The purpose of this preliminary study is to determine the profile of amyotrophic lateral sclerosis (ALS) is characterized by systemic neuropsychological test batteries and event-related potential (ERP) measures. We examined 11 cases diagnosed as the sporadic form of ALS according to the El Escorial criteria; 4 patients had a spinal, 7 had a bulbar onset of the disease. We compared ALS patients with normal controls (NC) that were matched sex, age, and education. Neuropsychological signature was assessed by the mini-mental state examination (MMSE) and the New Modified Wisconsin card sorting test (WCST).
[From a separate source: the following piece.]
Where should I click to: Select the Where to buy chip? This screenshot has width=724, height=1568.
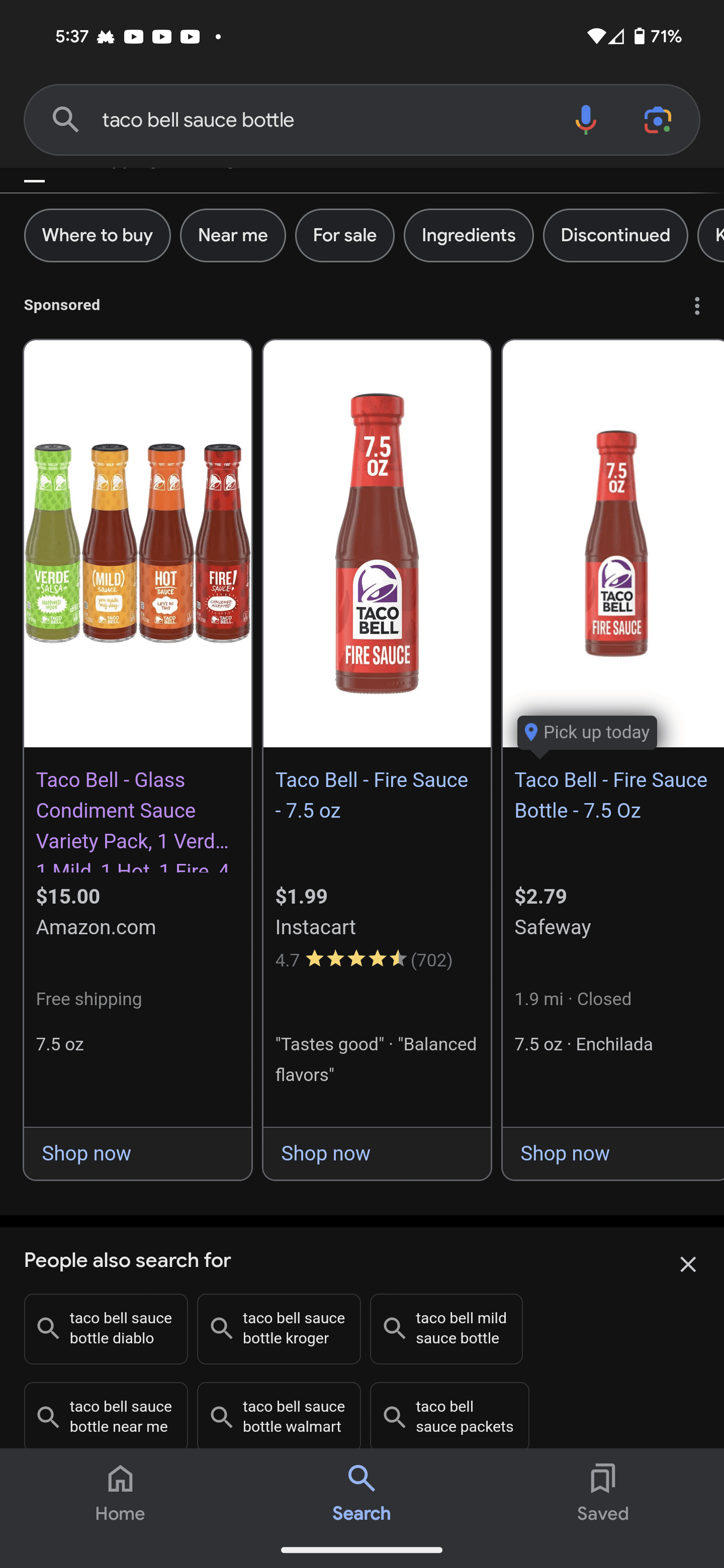click(98, 236)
We also performed correlative studies with respiratory test, arterial blood gas analysis, clinical acuity (using revised ALS functional rating scale), and duration of morbidity. The auditory oddball stimulation was presented and recorded from 20 channels and global field power (GFP) and peak latency of GFP were determined. MMSE score, resulted in more than 24, revealed obvious dementia of all patients. However, the preservative errors of WCST supposed to increase among bulbar-onset patients. In ERP study, the prolongation of P3 GFP latency compared with NC was recognized. N2 GFP peak amplitude positively correlated with PaO2 level and negatively correlated with PaCO2 level. In addition, we found negative correlation between vital capacity and N1 GFP amplitude, and between vital capacity and P3 GFP latency. According to the advance of clinical acuity, P3 latency was prolonged. Our findings supported that a reduction of prefrontal function exists in the bulbar-onset patients, although hypoxia and hypercapnia may also influence to cognition indicated by abnormalities of ERP components regardless of ALS subtype. Combination ERP measurement and the detailed neuropsychological and clinical acuity assessments clarified many factors influence to cognitive function of sporadic ALS patients.